In [1]:
# Install required packages
!pip install SpeechRecognition pydub gTTS

import speech_recognition as sr
from pydub import AudioSegment
from google.colab import files
from gtts import gTTS

# ===============================
# 1. Function to upload and transcribe audio file
# ===============================
def upload_and_transcribe():
    print("Please upload an audio file (.wav or .mp3):")
    uploaded = files.upload()
    for fn in uploaded.keys():
        file_name = fn

    # Convert MP3 to WAV if needed
    if not file_name.endswith(".wav"):
        sound = AudioSegment.from_file(file_name)
        file_name = "converted.wav"
        sound.export(file_name, format="wav")

    recognizer = sr.Recognizer()
    with sr.AudioFile(file_name) as source:
        audio_data = recognizer.record(source)

    try:
        text = recognizer.recognize_google(audio_data)
        print("\n📝 Transcription from file:\n", text)
    except sr.UnknownValueError:
        print("❌ Could not understand audio.")
    except sr.RequestError:
        print("❌ API request error.")

# ===============================
# 2. Function to generate sample audio for testing
# ===============================
def generate_sample_audio():
    tts = gTTS("Hello, this is a test for the speech to text transcription project.")
    tts.save("sample_audio.mp3")
    print("✅ Sample audio created: sample_audio.mp3")

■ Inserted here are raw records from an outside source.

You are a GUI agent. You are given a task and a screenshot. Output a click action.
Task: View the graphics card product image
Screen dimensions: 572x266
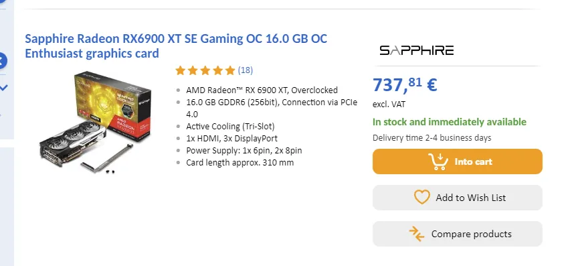coord(95,122)
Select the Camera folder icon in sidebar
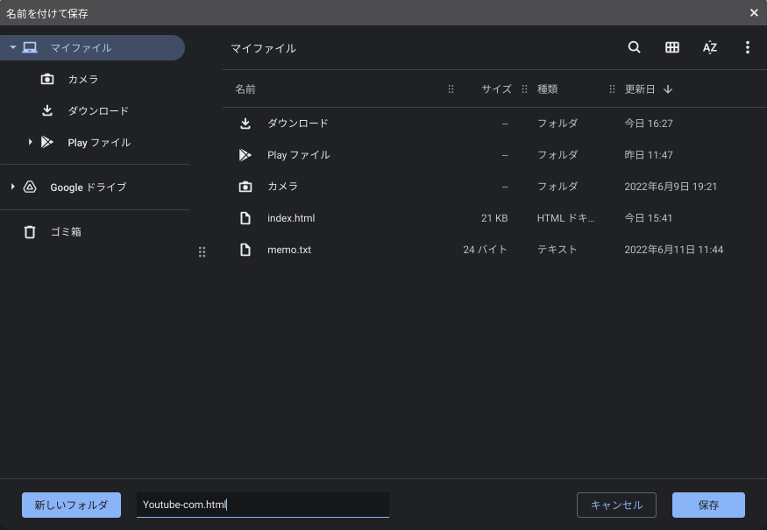The image size is (767, 530). click(47, 80)
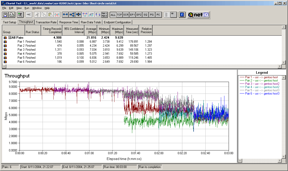Collapse the All Pairs group tree
288x171 pixels.
click(10, 38)
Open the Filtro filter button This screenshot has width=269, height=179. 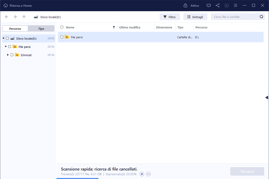click(169, 17)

# ===============================
# 3. Main Menu
# ===============================
print("Speech-to-Text Transcription Tool")
print("Options:\n1 - Upload audio file\n2 - Generate sample audio")
choice = input("Enter choice (1/2): ").strip()

if choice == "1":
    upload_and_transcribe()
elif choice == "2":
    generate_sample_audio()
else:
    print("❌ Invalid choice.")

Collecting SpeechRecognition
  Downloading speechrecognition-3.14.3-py3-none-any.whl.metadata (30 kB)
Collecting gTTS
  Downloading gTTS-2.5.4-py3-none-any.whl.metadata (4.1 kB)
Collecting click<8.2,>=7.1 (from gTTS)
  Downloading click-8.1.8-py3-none-any.whl.metadata (2.3 kB)
Downloading speechrecognition-3.14.3-py3-none-any.whl (32.9 MB)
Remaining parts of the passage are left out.